I am trying to access ".env" file stored in S3 bucket from Fargate ECS tasks using the Environment Files configuration (S3 ARN) under Container Definition.

But ECS task is failing with Stopped Reason - "ResourceInitializationError: failed to download env files: file download command: non-empty error stream: failed to download file configs-staging-1.env: failed to write to a temporary file: AccessDenied: Access Denied ..."

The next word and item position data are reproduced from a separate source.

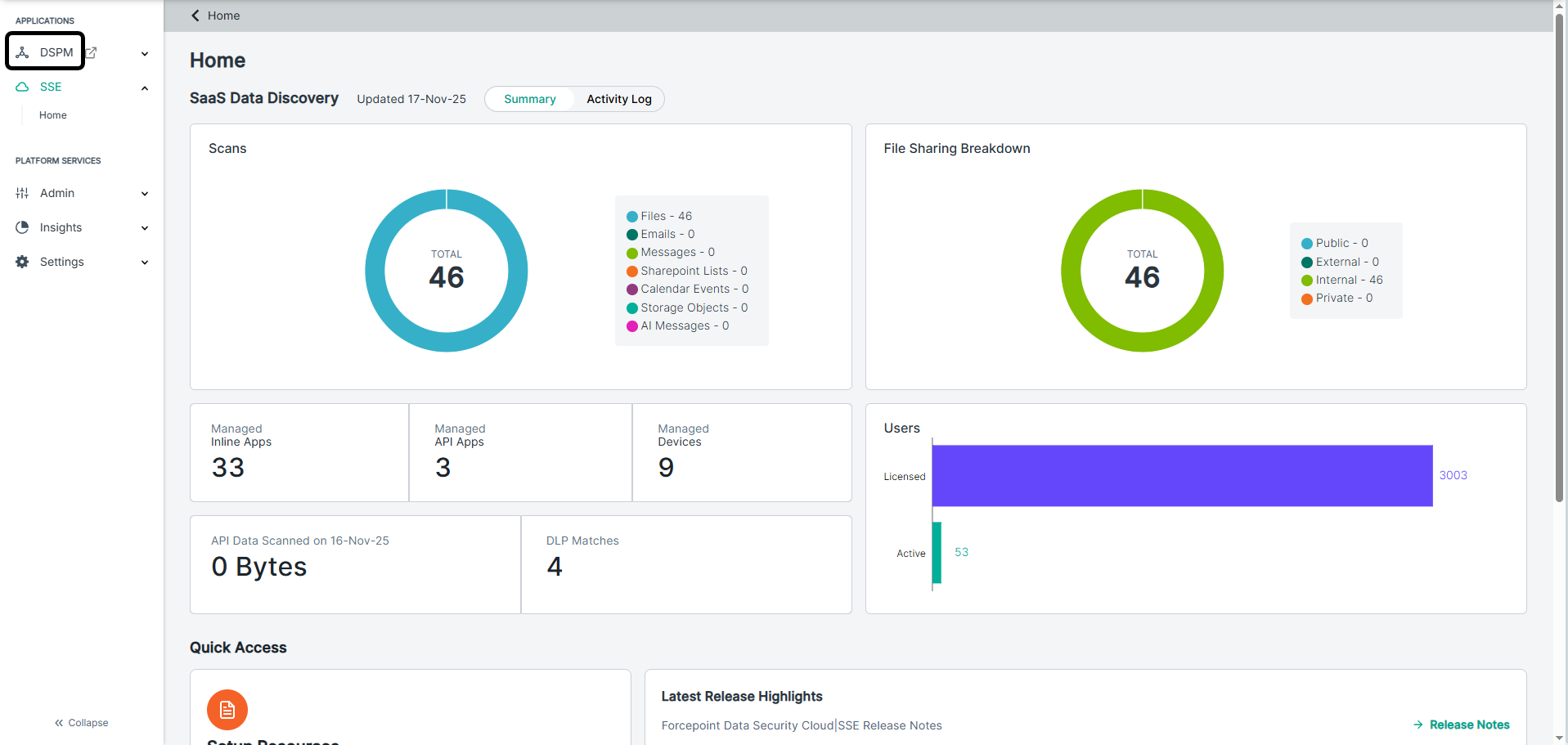
Task: Click the back arrow beside Home breadcrumb
Action: [195, 16]
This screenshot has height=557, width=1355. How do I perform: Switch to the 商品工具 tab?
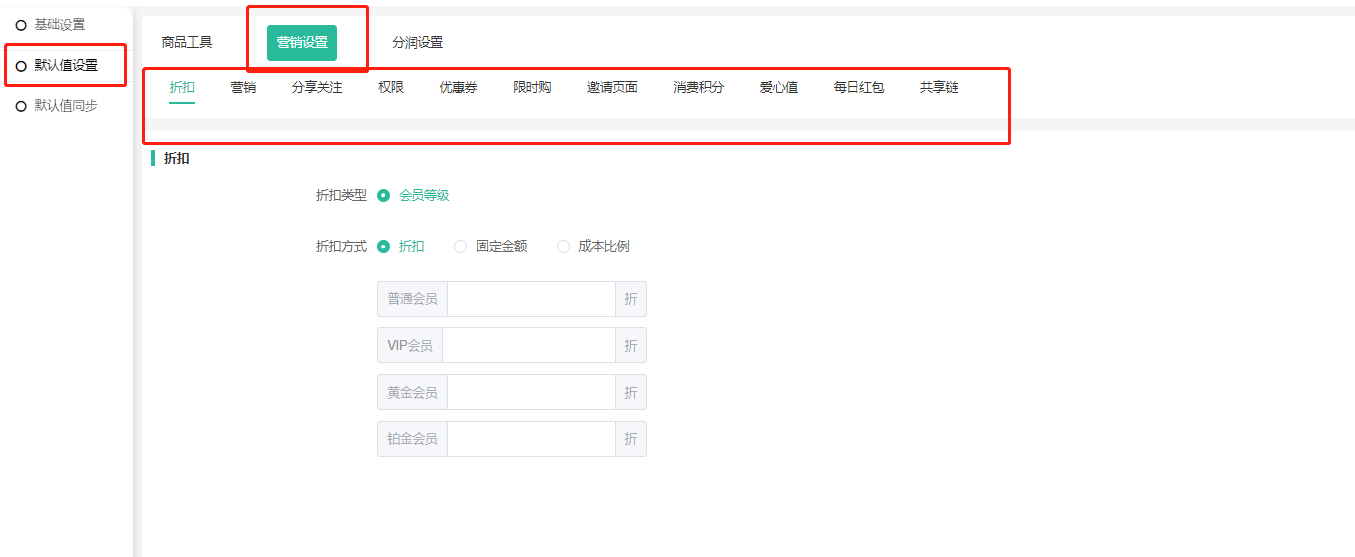point(187,42)
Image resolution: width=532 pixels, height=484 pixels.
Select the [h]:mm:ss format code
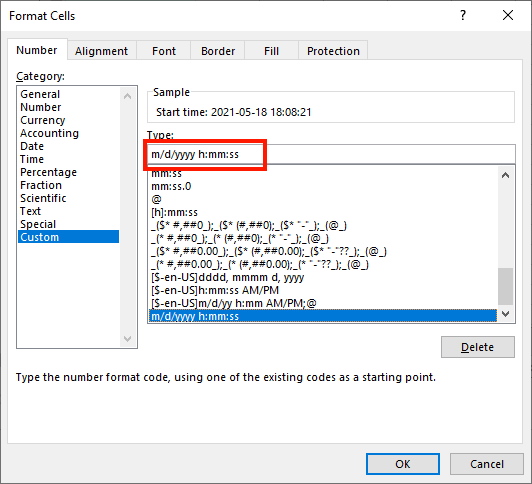click(x=174, y=212)
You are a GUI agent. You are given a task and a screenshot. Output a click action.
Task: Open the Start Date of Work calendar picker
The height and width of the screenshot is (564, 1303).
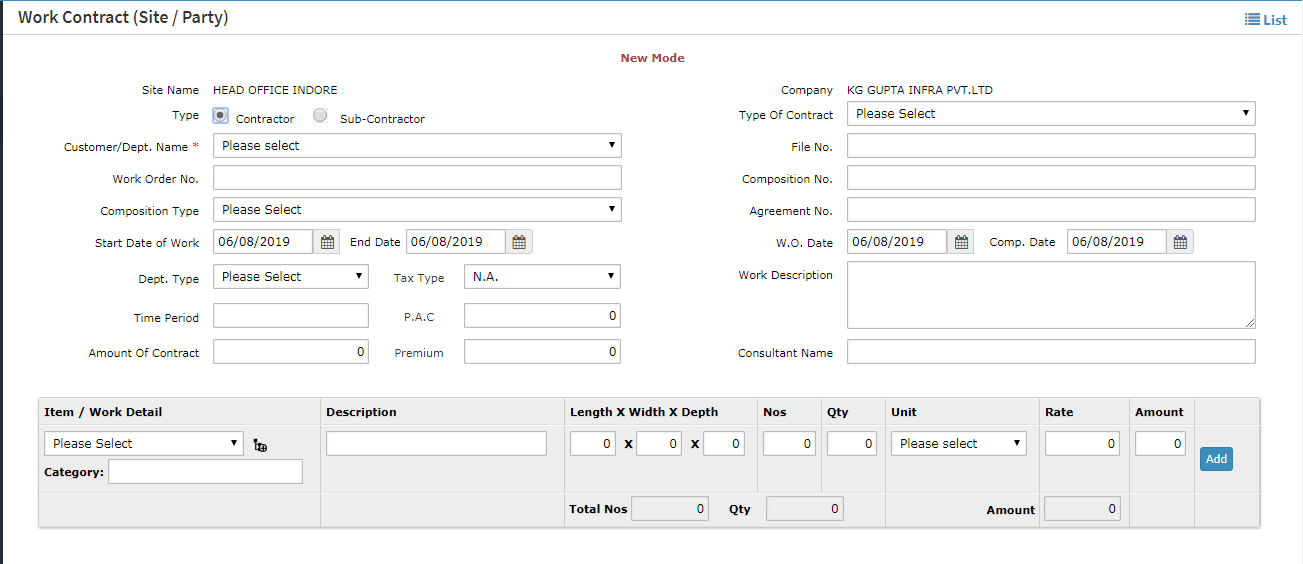tap(327, 242)
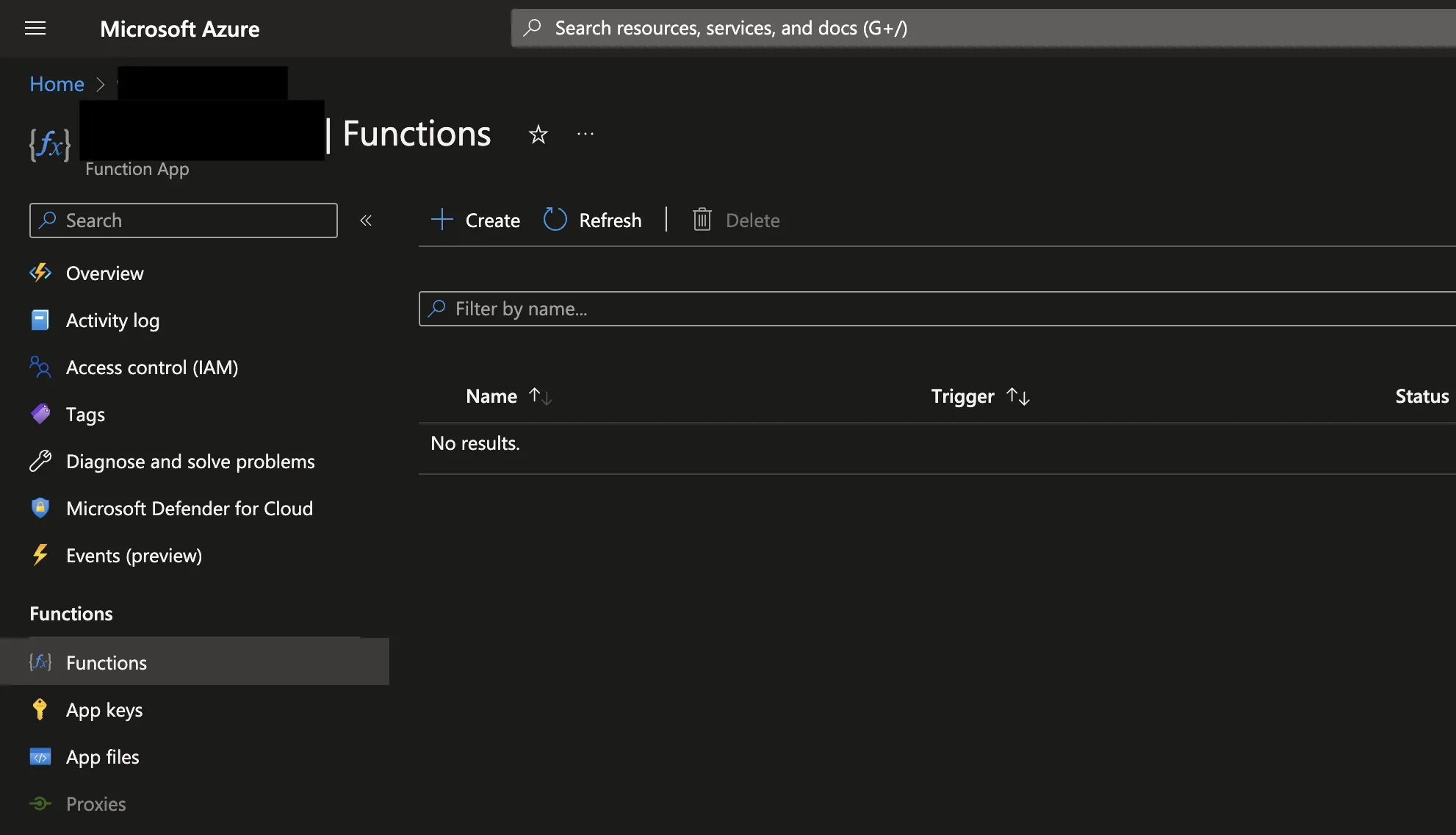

I have a Task role attached to my Fargate task definition as below:-

{
    "Version": "2012-10-17",
    "Statement": [
        {
            "Action": [
                "s3:ListBucket",
                "s3:GetBucketLocation"
            ],
            "Effect": "Allow",
            "Resource": "arn:aws:s3:::app-configs"
        },
        {
            "Effect": "Allow",
            "Action": [
                "s3:GetObject",
                "s3:PutObject",
                "s3:GetObjectAcl",
                "s3:PutObjectAcl"
            ],
            "Resource": "arn:aws:s3:::app-configs/*"
        }
    ]
}

and also bucket policy is set

{
    "Version": "2012-10-17",
    "Statement": [
        {
            "Effect": "Allow",
            "Principal": {
                "AWS": "arn:aws:iam::123456789:role/ecsS3AccessTaskRole"
            },
            "Action": [
                "s3:GetBucketLocation",
                "s3:ListBucket"
            ],
            "Resource": "arn:aws:s3:::app-configs"
        },
        {
            "Effect": "Allow",
            "Principal": {
                "AWS": "arn:aws:iam::123456789:role/ecsS3AccessTaskRole"
            },
            "Action": [
                "s3:PutObject",
                "s3:GetObject",
                "s3:GetObjectAcl",
                "s3:PutObjectAcl"
            ],
            "Resource": "arn:aws:s3:::app-configs/*"
        }
    ]
}

What permission am I missing here?

Answer 1

Sometimes i have experiencing this issues when i trigger force deployment. But after 2-3 try fargate can deploy clusters.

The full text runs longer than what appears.